→ Extract to read:
In character notes that Gene Roddenberry wrote for Star Trek: The Motion Picture, Chapel was mentioned in the note about Dr. McCoy and was described as being influenced by the fact that McCoy was dealing with a great deal of pressure at the time of the film, even to the point of almost causing him to suffer a nervous breakdown. The section regarding Chapel stated, "[She] must take on an overly large portion of the load of treating the sick, and is likewise subject to breakage." (The Making of Star Trek: The Motion Picture, p. 102) Majel Barrett was delighted that, in The Motion Picture, Chapel was promoted to doctor status and that she herself was not required to ruin her hair by dying it blond to match her TOS appearances as Chapel. In the film, Barrett's portrayal of Chapel was partly based on the description of the character from the Writers'/Directors' Guide for Phase II. (The Making of Star Trek: The Motion Picture, p. 119) Her appearance in The Motion Picture is in keeping with the fact that long hairstyles were disallowed in that film. (The Making of Star Trek, p. 142) However, Majel Barrett had qualms about her appearance as Chapel in The Motion Picture, confessing, "I really didn't consider my work in the first one to be that great an experience." (Starlog #116)

In the script for Star Trek IV: The Voyage Home, Chapel is described as a "Starfleet Medical Officer whose history in Star Trek is known to all." The same script features her in a short, ultimately excised scene. Set in the Federation Council Chamber, the scene details Commander Chapel meeting with Sarek upon his arrival there. She thanks him for coming but admits to being unsure whether he is too late to testify at the then-ongoing trial of Admiral Kirk and the senior crew of the Enterprise. [3] Noted Majel Barrett, "I just had a couple of lines with Sarek, so it was really nothing of consequence." However, Barrett also considered that this scene would have been her "only real scene" in the movie. Chapel's role in Star Trek IV is so minimal that Barrett hypothesized, "If no one had called me Commander Chapel, the audience wouldn't really know that I was there." Longing to have more involvement in Star Trek, she proclaimed, "Somewhere Chapel got lost." On the other hand, Barrett also related about her brief inclusion in Star Trek IV, "I am grateful for having been in it after not being in Star Trek II or III [....] I loved it, I had such a great time." (Starlog #116)

Simon and Schuster's officially licensed Star Trek: Starship Creator interactive software, written by production staffer Michael Okuda, lists some supplemental biographical details on Chapel. It mentions she is the child of Lauren Chapel and Patterson Chapel of New Orleans, Louisiana, Earth, and has an interest in ballet. Other information includes a birth date in 2237, Starfleet Medical Academy Nursing Degree in 2266, and doctorate by the 2270s. She graduated in the 98th percentile of her class, with degrees in bioresearch, medical archeology, and endocrinology. It assigns her original rank as a "brevet" (or provisional) ensign, and states that she rose to become the director of Starfleet Emergency Operations by the time of her Star Trek IV appearance.

Apocrypha Edit

Chapel appears in Vonda N. McIntyre's novelization of Star Trek II: The Wrath of Khan. She is still serving on the Enterprise in 2285, and is present during Saavik's Kobayashi Maru test.

In Peter David's New Frontier novel Renaissance, Scotty mistakes one of the characters, Morgan Primus, the mother of Robin Lefler, as "Christine". It was also suggested in that series that Primus was actually Christopher Pike's "Number One". This mistaken identification was a joke referring to the fact that both roles were played by the same actress.

Dr. Chapel was also seen as the chief medical officer aboard the USS Excelsior in the novel The Sundered.

→ Extracted information:
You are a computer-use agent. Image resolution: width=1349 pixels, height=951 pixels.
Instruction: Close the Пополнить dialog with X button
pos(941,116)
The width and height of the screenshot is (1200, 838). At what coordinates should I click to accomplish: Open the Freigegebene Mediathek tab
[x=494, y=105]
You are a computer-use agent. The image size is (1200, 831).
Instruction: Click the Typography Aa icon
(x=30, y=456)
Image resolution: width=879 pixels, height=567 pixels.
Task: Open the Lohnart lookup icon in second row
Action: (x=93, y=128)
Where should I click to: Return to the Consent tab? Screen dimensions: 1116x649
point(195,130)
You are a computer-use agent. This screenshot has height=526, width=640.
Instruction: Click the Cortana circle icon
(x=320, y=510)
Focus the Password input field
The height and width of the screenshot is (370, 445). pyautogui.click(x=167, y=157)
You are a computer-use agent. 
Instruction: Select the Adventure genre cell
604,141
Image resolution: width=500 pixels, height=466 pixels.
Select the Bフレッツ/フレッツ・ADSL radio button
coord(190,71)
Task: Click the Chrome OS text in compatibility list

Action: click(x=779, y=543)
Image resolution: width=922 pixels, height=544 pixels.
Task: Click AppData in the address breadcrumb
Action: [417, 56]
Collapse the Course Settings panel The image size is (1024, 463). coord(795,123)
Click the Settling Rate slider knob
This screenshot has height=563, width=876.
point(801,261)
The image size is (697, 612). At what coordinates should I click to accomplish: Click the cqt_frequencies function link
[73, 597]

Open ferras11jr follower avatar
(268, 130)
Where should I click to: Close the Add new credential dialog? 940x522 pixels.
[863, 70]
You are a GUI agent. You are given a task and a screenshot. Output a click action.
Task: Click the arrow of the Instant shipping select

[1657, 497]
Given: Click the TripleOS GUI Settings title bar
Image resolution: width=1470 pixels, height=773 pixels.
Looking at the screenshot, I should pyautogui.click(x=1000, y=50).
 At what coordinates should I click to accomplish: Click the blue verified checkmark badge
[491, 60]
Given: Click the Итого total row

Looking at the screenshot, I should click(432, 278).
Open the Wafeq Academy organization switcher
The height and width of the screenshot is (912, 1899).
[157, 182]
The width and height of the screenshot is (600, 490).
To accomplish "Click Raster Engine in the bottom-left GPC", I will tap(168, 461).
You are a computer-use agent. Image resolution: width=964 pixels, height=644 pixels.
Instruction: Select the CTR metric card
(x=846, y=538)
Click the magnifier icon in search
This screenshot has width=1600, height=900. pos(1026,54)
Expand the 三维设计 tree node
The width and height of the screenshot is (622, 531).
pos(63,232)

→ Tasks:
a - According to the passage about Chapel, in what year was Chapel born in the Starship Creator software?
b - Rewrite the passage about Chapel from "Simon and Schuster's" up to and including "Trek IV appearance.", replacing "ballet" with "opera".

→ Answer list:
a - 2237

b -
Simon and Schuster's officially licensed Star Trek: Starship Creator interactive software, written by production staffer Michael Okuda, lists some supplemental biographical details on Chapel. It mentions she is the child of Lauren Chapel and Patterson Chapel of New Orleans, Louisiana, Earth, and has an interest in opera. Other information includes a birth date in 2237, Starfleet Medical Academy Nursing Degree in 2266, and doctorate by the 2270s. She graduated in the 98th percentile of her class, with degrees in bioresearch, medical archeology, and endocrinology. It assigns her original rank as a "brevet" (or provisional) ensign, and states that she rose to become the director of Starfleet Emergency Operations by the time of her Star Trek IV appearance.